Der Sozialrechtler spricht von einer "gewollten Benachteiligung von Alten, Kranken und Behinderten durch den Gesetzgeber". Werde dies nicht umgehend aufgehoben, befeuere dies eine weitere Spaltung der Bevölkerung und möglicherweise einen "weiteren Rechtsrutsch".
Ein ähnliches "Teile und herrsche"-Spiel wittert Thomé bei der geringen, der Inflation nicht gerecht werdenden Erhöhung des Mindestlohns von 12 auf 12,41 Euro pro Stunde im kommenden Jahr. Auch das befeuere die Unzufriedenheit, die sich dann vor allem gegen noch Schwächere zu entladen drohe, nicht zuletzt, weil große Medien die Erzählung verbreiten, arbeiten lohne sich wegen des angeblich zu hohen Bürgergeldes gar nicht mehr.
Dies stimme aber nicht, sagte Thomé und begründete dies so: Bei Grundsicherungsleistungen handele es sich um das festgelegte Existenzminimum, für das Verhältnisse auf dem Arbeitsmarkt keine Rolle spielen dürften. Dieses Geld sei auch eine Absicherung für Berufstätige, denn fast jeder könne eventuell entlassen werden. Durch die Freibeträge hätten "aufstockende" Erwerbstätige außerdem immer mehr Geld zur Verfügung als Menschen, die keiner Lohnarbeit nachgingen. Er stellte klar:
"Zur Stärkung von Erwerbsanreizen gibt es eine einfache Lösung: Anpassung auch des Mindestlohns und der Tariflöhne, damit auch für Erwerbstätige mit geringen Einkommen ein hinreichender Inflationsausgleich realisiert wird. Eine faktische Absenkung des menschenwürdigen Existenzminimums durch eine unzureichende Fortschreibung der Regelleistungen ist dagegen unsozial und widerspricht den Vorgaben des Bundesverfassungsgerichts."
Eine Teile- und Herrsche-Politik sieht der Sozialrechtler außerdem bei den Asylbewerberleistungen. Diese blieben immer weiter hinter den Bürgergeld- und Sozialhilfeleistungen zurück. Alleinstehende Bürgergeld-Bezieher bekommen in diesem Jahr 502 Euro plus Miete bis zu einer gewissen Obergrenze. Asylsuchende in Massenunterkünften erhalten jedoch nur 369 Euro pro Monat, davon oft nur 182 Euro ausgezahlt.

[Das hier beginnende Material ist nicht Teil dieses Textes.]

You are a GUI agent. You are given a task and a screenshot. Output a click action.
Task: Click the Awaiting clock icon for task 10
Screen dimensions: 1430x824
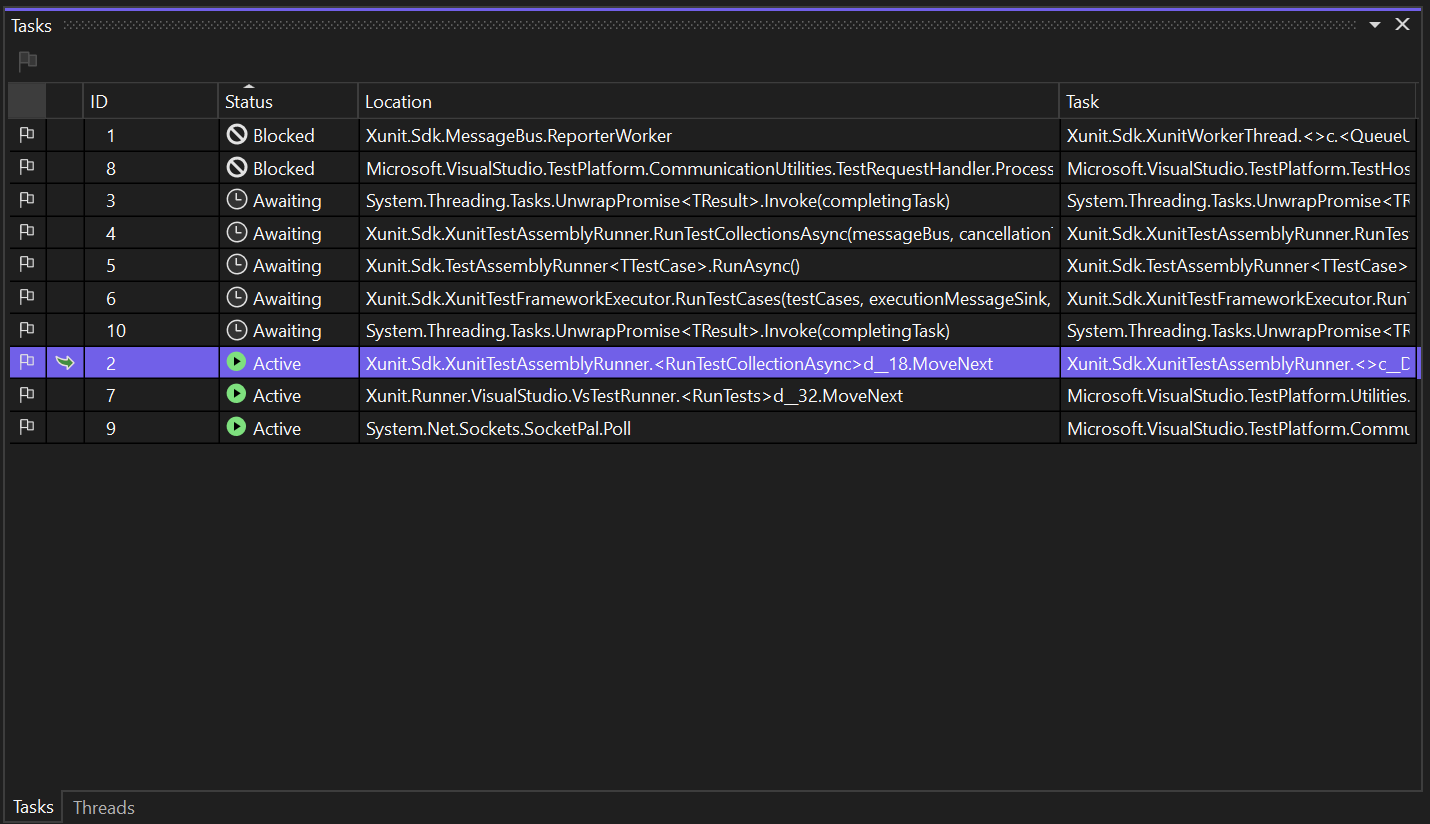(x=237, y=331)
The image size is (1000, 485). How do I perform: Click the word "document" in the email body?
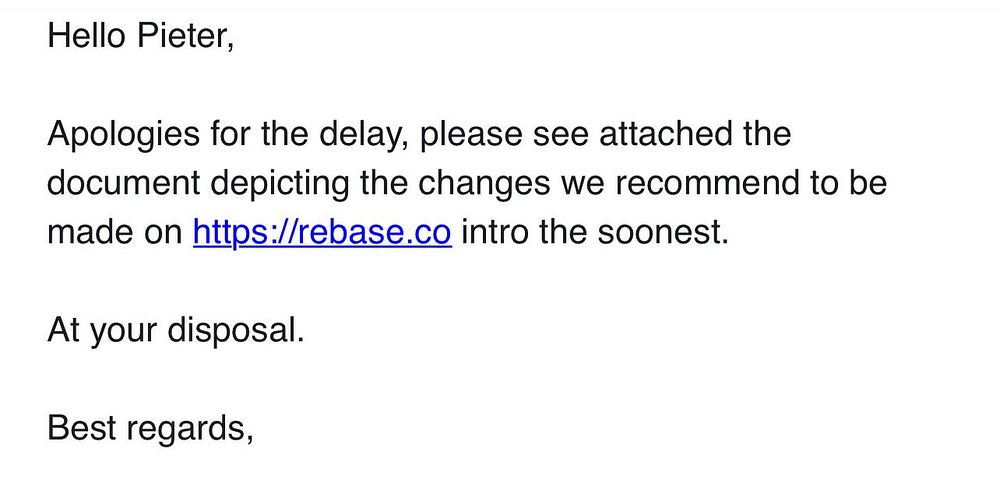(x=124, y=183)
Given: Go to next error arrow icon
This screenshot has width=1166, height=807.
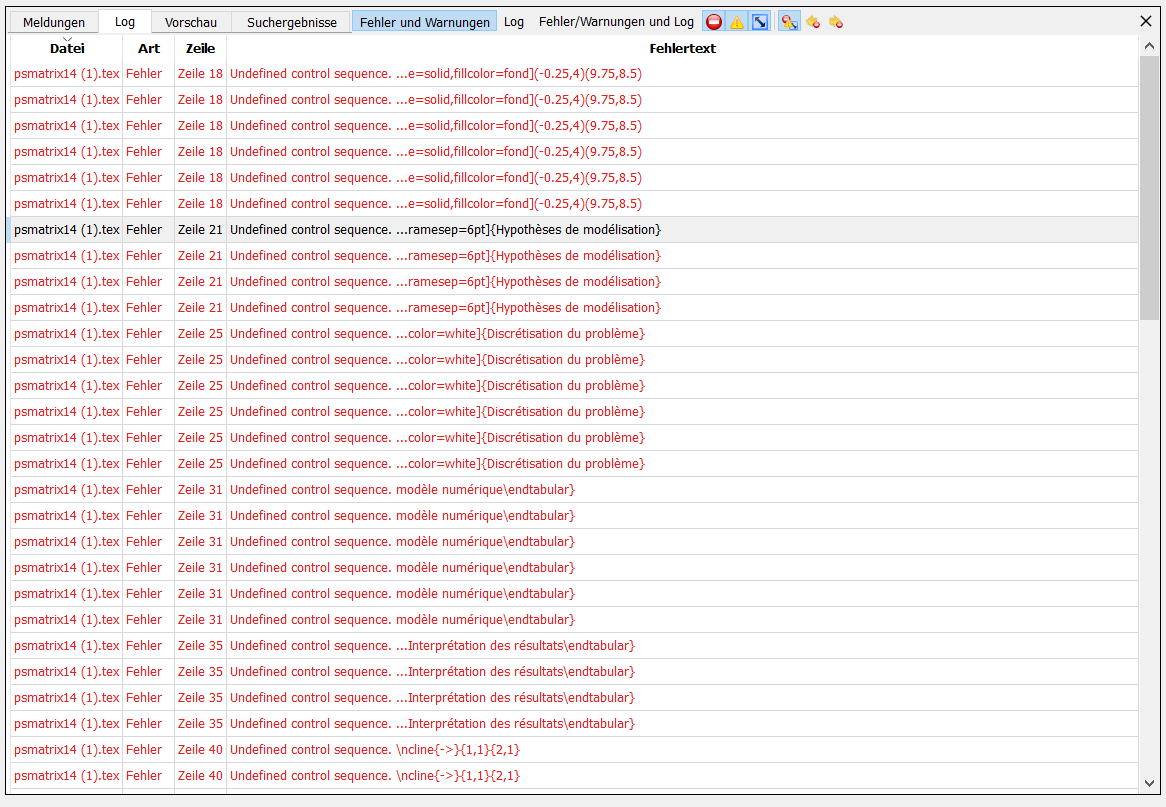Looking at the screenshot, I should click(x=836, y=22).
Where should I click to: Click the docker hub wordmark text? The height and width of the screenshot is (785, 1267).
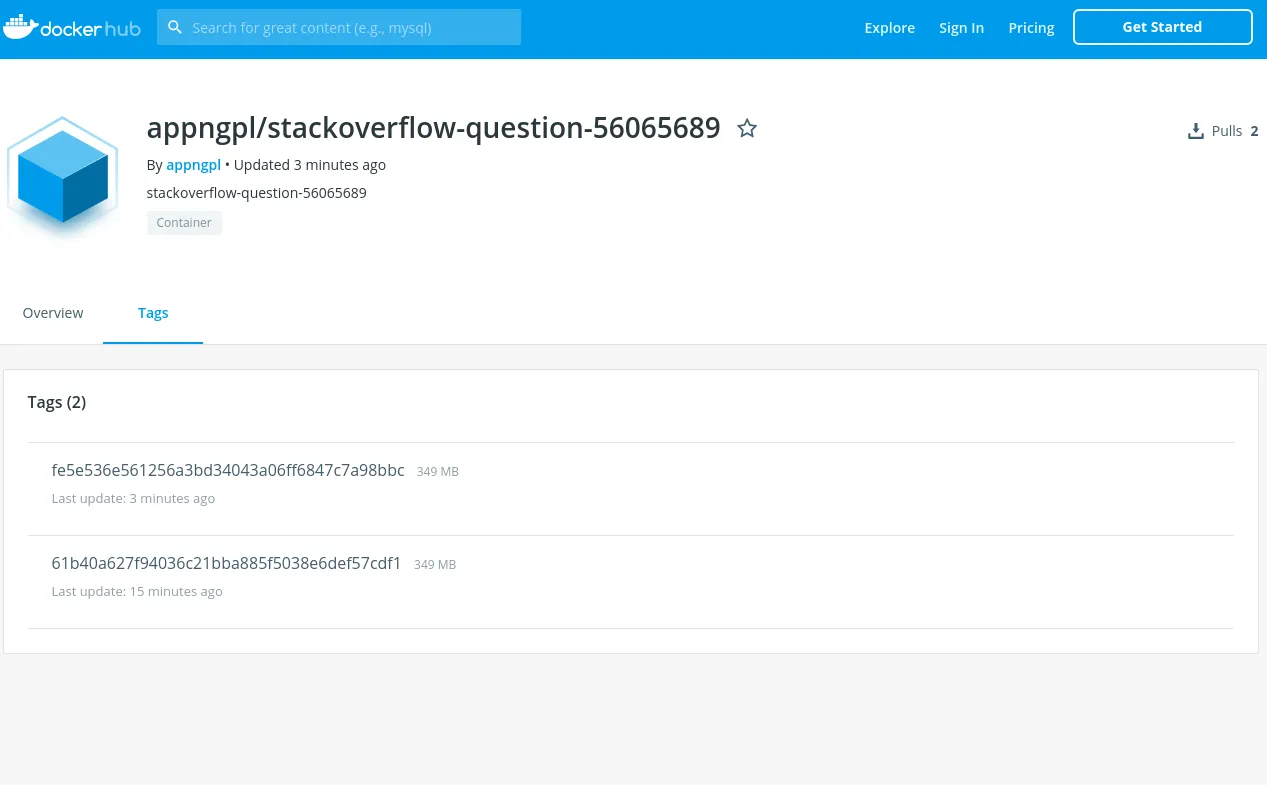tap(90, 29)
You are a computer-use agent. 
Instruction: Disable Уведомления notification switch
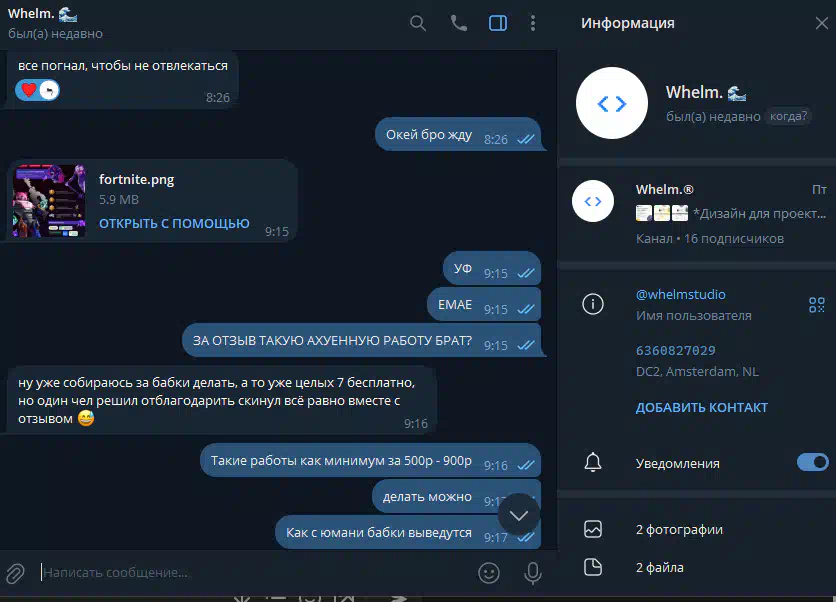[x=813, y=462]
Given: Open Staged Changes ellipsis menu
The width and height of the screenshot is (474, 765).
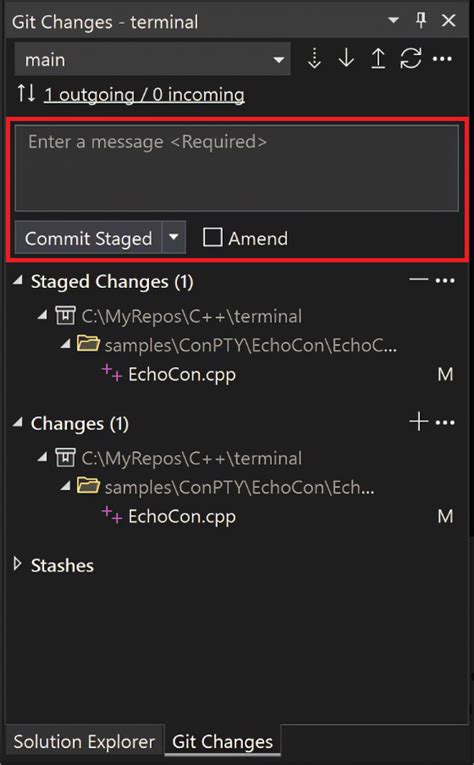Looking at the screenshot, I should click(445, 281).
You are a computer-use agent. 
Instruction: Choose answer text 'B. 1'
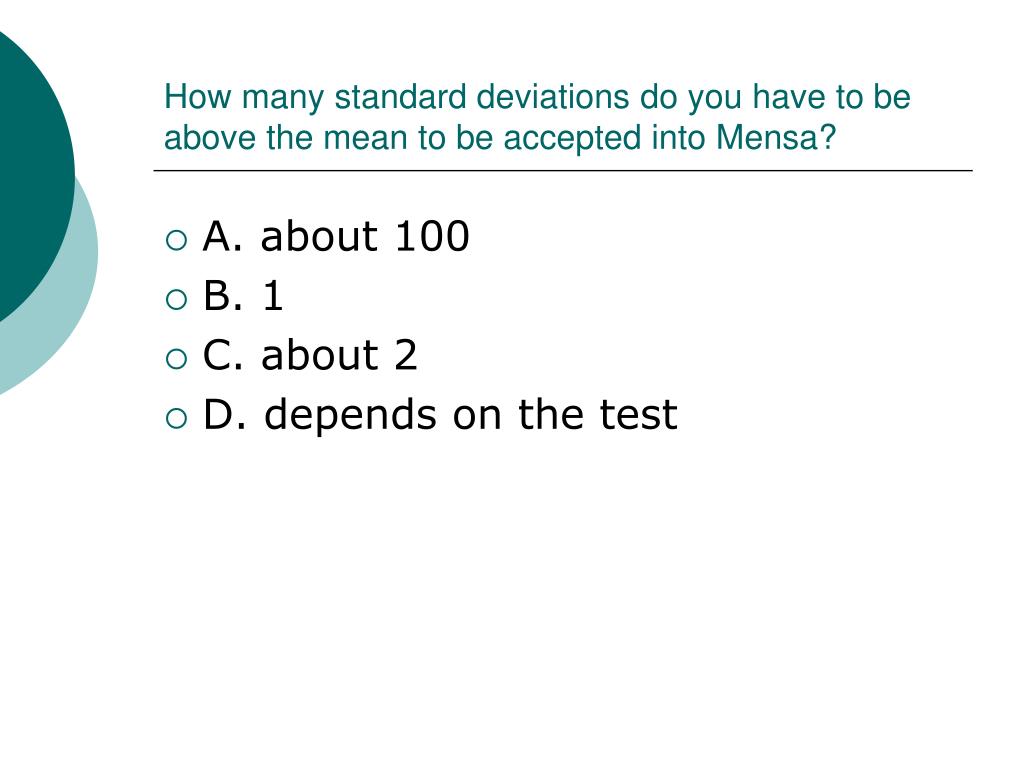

Das liegt daran, dass ihnen Möbel, wie Bett, Schrank und Kochgelegenheit sowie Stromnutzung, manchmal auch drei Mahlzeiten am Tag, als Sachleistungen gewährt werden. Außerdem werden Betroffene in Sammelunterkünften wie Partner in einer Ehe behandelt, die gemeinsam haushalten.
Der Tacheles-Vorstand bezeichnet dieses Vorgehen als eine "Diskriminierung aus migrationspolitischen Gründen", die dem sozialen Frieden entgegenwirke. Das Existenzminimum müsse für alle Menschen gleichermaßen gelten und dürfe nicht für drei Gruppen unterschiedlich gewichtet werden, bekundete er seine Sicht und fügte an: "Das gebietet die Menschenwürde."